[Materials provided]
++++++++

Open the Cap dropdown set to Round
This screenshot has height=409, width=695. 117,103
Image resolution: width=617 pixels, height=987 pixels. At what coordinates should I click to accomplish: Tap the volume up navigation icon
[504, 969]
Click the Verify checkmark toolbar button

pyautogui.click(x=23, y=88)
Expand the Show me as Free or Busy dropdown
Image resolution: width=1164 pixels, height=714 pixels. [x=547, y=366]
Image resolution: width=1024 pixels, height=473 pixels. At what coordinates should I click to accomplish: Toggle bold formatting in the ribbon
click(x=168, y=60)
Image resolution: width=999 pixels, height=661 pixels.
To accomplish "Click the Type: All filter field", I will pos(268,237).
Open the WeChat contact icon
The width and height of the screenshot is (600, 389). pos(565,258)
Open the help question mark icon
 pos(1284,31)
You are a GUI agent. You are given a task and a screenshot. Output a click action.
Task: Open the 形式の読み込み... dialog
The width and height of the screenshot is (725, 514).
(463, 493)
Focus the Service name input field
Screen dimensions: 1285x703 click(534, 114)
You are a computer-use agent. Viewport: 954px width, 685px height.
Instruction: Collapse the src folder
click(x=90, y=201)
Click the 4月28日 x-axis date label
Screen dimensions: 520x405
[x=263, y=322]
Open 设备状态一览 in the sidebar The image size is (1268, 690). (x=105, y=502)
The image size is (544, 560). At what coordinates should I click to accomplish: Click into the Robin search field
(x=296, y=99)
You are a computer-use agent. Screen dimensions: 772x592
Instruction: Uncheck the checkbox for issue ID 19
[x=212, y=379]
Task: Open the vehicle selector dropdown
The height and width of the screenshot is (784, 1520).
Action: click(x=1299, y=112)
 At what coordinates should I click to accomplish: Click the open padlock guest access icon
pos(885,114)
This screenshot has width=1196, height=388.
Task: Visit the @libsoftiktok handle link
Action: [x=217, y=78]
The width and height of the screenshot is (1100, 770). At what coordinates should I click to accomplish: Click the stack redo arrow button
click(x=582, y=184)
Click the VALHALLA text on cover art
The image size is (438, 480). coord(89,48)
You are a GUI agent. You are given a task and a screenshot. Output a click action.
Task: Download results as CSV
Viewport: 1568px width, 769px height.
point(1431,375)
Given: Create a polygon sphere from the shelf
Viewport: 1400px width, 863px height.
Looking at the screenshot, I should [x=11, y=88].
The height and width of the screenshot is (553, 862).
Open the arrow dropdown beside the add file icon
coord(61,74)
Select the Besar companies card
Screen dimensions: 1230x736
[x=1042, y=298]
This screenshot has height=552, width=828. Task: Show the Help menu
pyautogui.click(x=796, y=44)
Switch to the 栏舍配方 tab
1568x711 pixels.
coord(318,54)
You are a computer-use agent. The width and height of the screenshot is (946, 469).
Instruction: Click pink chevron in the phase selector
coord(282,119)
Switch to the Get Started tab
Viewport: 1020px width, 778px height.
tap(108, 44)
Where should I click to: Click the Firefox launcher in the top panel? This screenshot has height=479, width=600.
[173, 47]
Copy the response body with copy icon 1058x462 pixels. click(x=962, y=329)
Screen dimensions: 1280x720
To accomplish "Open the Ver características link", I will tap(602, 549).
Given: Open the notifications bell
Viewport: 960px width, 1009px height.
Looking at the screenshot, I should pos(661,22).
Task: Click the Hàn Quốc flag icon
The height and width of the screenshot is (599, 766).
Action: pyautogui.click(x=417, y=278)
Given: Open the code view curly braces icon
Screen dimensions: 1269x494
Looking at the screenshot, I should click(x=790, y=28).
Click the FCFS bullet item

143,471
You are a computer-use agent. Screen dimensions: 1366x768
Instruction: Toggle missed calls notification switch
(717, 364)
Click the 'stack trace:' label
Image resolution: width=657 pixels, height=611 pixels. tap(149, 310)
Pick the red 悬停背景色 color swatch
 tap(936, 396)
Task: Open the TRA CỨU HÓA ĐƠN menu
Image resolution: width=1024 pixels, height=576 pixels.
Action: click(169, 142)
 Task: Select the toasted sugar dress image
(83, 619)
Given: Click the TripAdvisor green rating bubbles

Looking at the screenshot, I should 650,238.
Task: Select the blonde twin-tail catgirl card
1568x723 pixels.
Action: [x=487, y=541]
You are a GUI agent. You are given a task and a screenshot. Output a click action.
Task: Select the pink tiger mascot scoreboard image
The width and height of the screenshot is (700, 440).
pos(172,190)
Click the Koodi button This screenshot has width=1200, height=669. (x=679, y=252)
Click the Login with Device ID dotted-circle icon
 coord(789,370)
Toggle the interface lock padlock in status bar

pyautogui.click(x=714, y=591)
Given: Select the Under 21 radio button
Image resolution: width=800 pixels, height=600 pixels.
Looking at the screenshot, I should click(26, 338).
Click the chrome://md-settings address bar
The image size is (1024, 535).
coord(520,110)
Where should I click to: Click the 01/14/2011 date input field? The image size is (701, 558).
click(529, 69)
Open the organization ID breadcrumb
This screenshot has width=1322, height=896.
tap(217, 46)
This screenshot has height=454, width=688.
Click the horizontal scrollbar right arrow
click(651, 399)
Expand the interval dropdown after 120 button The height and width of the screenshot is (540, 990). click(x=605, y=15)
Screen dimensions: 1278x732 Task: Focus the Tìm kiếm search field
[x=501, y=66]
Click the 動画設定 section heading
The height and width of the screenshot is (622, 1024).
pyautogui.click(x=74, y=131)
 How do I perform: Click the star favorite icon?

++++++++

[The task] Would you please copy all lines in the data that contain the word "will"?

[Task response]
To accomplish "Click the Type: All filter field", I will pos(268,237).
To accomplish "Open the Ver características link", I will tap(602, 549).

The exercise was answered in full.